*** Block opens ***

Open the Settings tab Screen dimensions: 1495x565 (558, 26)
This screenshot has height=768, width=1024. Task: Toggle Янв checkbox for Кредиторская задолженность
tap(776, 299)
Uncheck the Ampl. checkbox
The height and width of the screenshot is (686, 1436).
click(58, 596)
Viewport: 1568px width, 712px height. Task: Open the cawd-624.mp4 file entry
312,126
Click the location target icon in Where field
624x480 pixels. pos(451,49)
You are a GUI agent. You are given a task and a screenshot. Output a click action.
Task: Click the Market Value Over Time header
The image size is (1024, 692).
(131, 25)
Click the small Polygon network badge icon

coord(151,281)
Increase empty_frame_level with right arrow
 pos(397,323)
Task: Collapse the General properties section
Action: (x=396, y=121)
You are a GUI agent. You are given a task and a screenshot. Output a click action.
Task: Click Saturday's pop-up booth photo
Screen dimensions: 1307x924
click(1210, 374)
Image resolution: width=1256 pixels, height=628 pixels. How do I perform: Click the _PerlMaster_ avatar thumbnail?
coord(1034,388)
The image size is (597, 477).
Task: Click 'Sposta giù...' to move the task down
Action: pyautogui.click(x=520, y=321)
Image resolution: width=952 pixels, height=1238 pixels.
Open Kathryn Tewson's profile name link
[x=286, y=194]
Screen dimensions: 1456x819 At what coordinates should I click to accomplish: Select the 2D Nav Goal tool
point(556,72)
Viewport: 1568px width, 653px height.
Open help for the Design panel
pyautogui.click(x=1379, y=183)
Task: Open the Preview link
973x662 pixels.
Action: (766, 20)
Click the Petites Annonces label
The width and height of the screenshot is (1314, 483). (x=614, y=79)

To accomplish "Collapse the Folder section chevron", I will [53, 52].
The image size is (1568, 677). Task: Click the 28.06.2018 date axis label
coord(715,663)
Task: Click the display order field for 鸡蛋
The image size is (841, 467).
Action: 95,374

*** Block closes ***

YOUR TASK =>
Respond with the exact lines running from the one that contains "973x662 pixels." through the last line of the data above, and no other lines.

FINISHED TASK =>
973x662 pixels.
Action: (766, 20)
Click the Petites Annonces label
The width and height of the screenshot is (1314, 483). (x=614, y=79)

To accomplish "Collapse the Folder section chevron", I will [53, 52].
The image size is (1568, 677). Task: Click the 28.06.2018 date axis label
coord(715,663)
Task: Click the display order field for 鸡蛋
The image size is (841, 467).
Action: 95,374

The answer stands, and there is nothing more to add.